This starts from simple and obvious distinctions. E.g. - as a silly example - "make dinner" usually means "Prepare and cook an evening meal". But if you have a project called "dinner" it might mean "build and compile 'dinner'" An AGI should be able to understand the difference, and ask for clarification if it doesn't.

Eventually you end up with subtextual and implied communication - e.g. "I'm fine" can mean two completely opposite things depending on tone of voice and the contents of minutes-to-years of previous conversations.

All of this is many orders of magnitude harder to handle than "Bedroom lights off."


Oh, I didn't mean AGI levels of understanding, but even "simple" technical things that are likely building blocks necessary to get to that point like sentence boundary detection.


That's fair, NLP has done decently with mechanical deconstruction of normal sentences for quite a while now. But as you note, mapping that onto a template for response is a long way from "understanding".


I think trying to replace regular GUIs and mechanical inputs in every use case is naive, it seems pretty obvious to me that clicking on a button or pressing a keyboard shortcut is pretty much always going to be faster than uttering a voice command.

But there's a huge swathe of use cases where it does make sense, and I think we should be focusing on those - situations when you can't use your hands. Voice assistant technology doesn't even need to be great for this, just good enough that you can look up unit conversions with your hands covered in bread dough, or navigate while driving or whatever.


And on the flip-side of this story... "Hands-Free Coding: How I develop software using dictation and eye-tracking" (https://news.ycombinator.com/item?id=24846887)

The author notes that they only get about 50% of regular speed with this approach, and that may be a significant part of the challenge---speech can encode complex concepts into a few words (especially given context), but the actual baud rate isn't particularly impressive. Keyboard interface, where possible, seems to still win out.


Very unlikely I will ever talk to my computer irrespective of how good the speed technology gets. If I have to talk to my computer how will I work in crowded places ? How does it work ?


Even at home without any risk of disturbing coworkers, it would have to be extremely intuitive to offer any speed advantage.

I can open Microsoft Word faster than I can say "open microsoft word". It would have to be smart enough to short circuit the entire process of doing something useful with Word.


You're not thinking creatively enough.

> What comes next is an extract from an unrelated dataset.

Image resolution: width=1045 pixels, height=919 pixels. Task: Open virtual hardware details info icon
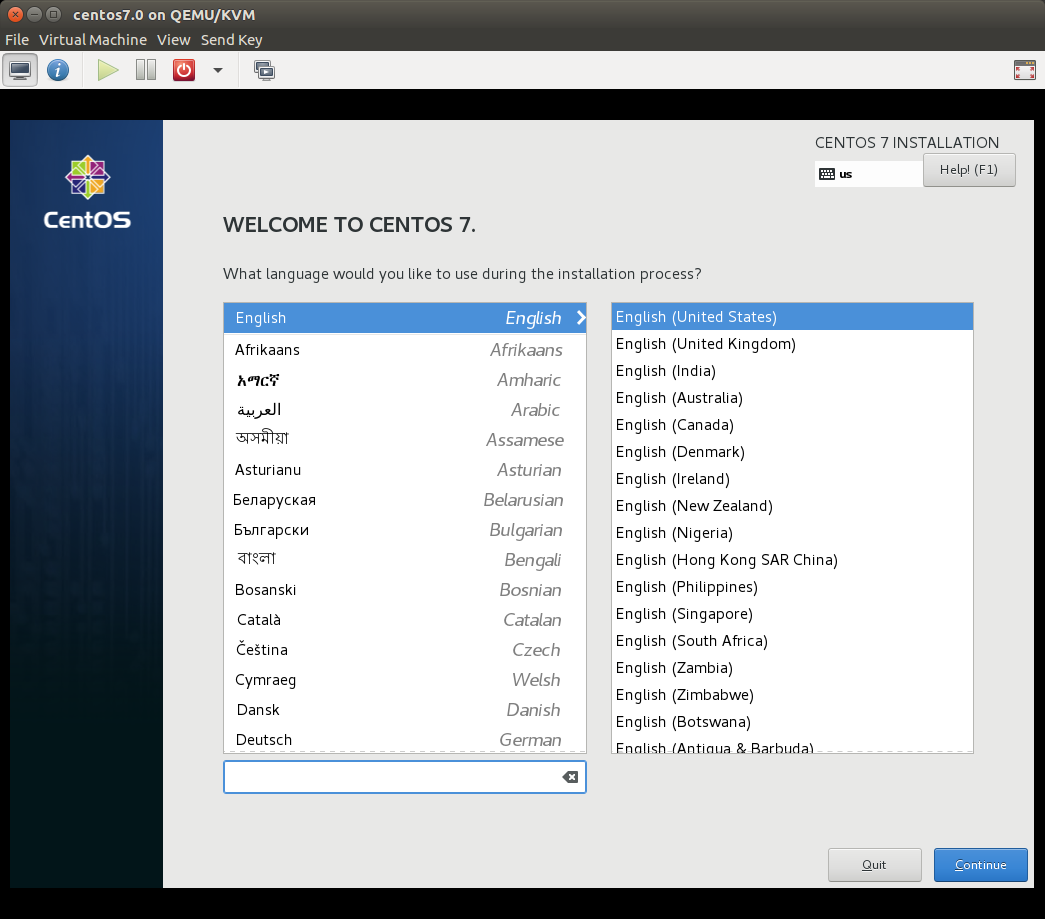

Part of the technology would be to disable any other way of opening Word.


If you had two mics, you could probably work out a filter that captures audio roughly 'in front of the laptop' which would probably work well enough. But I think the wins are going to be in places where you don't normally have a computer, where a mouse and keyboard aren't natural companions to the task at hand. Yes, some environments will be noisy enough that speaking is a bad modality, but not all of them.


I do not see the advantage of talking to computer. I can see the advantage of talking to my Google mini in my bathroom while I am showering. I see the advantage of asking my car to change music while driving. But literally zero advantages of talking to my laptop. My hands can move lot faster than my mouth. I can set shortcuts that help me do things lot faster than the whole pain of talking to the computer.

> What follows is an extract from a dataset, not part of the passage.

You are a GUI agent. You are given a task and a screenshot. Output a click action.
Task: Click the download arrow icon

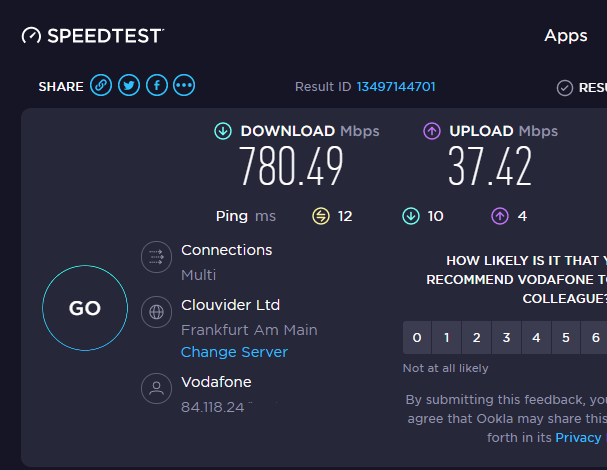223,131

No, the point is that you'd be annoying the people around you if you were talking to your computer the whole time.


That is a lot of reading into the question that was actually asked: "how does it work?"


Sorry I was not clear. The problem here is that I am annoying other people and I am getting annoyed by other people around me. Imagine saying "Hey Computer, what is my credit card bill for this year", "Hey Computer, Open word",


Shades of that asshole in line at Starbucks holding conference call over a bluetooth headset.

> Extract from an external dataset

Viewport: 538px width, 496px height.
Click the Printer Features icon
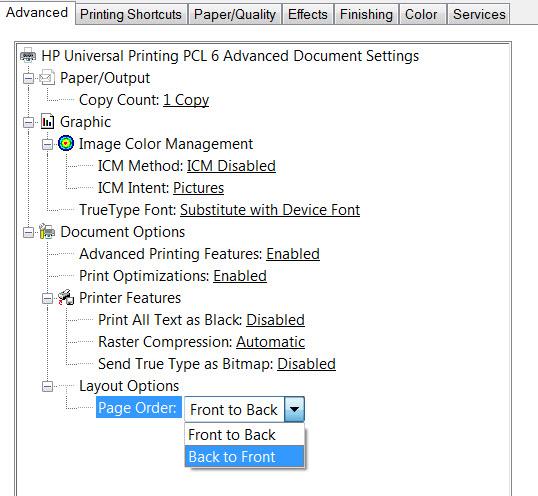point(66,297)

In a croweded place the noise has to be cancelled or speech recognition application must learn to recognise with noise in input audio.


I think the real problem is social, no one wants to hear you talking at your computer in a coffee shop.


That would quickly change if people actually wanted to do it though. Social norms are just unwritten agreements - if enough people decide to dictate their novels and blog posts in coffeeshops then the default will quickly change so talking is acceptable.


I think you underestimate the resistance. The problem isn't just that people don't want to do it, it's also that people don't want other people to do it because it's annoying.

It might pass in a coffee shop, it probably won't in an airplane, it will almost certainly never pass in a library. People will try it regardless of the appropriateness of the location, because some people aren't aware or are assholes, and as a result the entire technology will get a bad rap. See google glass as an example.


People talk to each other all the time in coffee shops. If talking to your computer becomes as natural as talking to a friend, why won't it be acceptable in a shop?


People talk to each other all the time in airplanes too, and even libraries, but it turns out that people are both more understanding of people talking to other humans currently present (rather than say on a cell phone) and people are better at talking to other humans currently present respectfully than they are at talking to devices (or at least people via devices, but I think we can extrapolate).

I agree if it was already the social norm it wouldn't be a problem (same with Google glass), but it turns out that the technology being ready isn't always enough to make the social norms change.


I think part of the issue is that we're pretty good at focusing and filtering. If we're trying, we can focus on a single voice when the room is noisy. The computer doesn't know which to choose and all voices seem equally important.


I've often asked Google assistant in packed bars and it works great.


Wear some sort of sound containing bubble around your head, fits in nicely with the whole pandemic thing :)



I often use Siri when I'm driving to send text messages and it's OK. The speech recognition in Google Maps also works great.

But beyond that, I don't really use these "digital assistant" because you can't teach them when they're wrong, so after 2-3 failed attempt at a request, you lose interest because you can't trust the system.


I generally loathe voice input on computers & phones. I have very specific use cases for the two assistants I've created. "Open the pod bay doors Hal" = open the garage door (but only because it is funny).

"Start the dust extractor Hal" = start the workshop dust extractor, but I no longer use this since upgrading to remote start/power line detection on my dust extractor.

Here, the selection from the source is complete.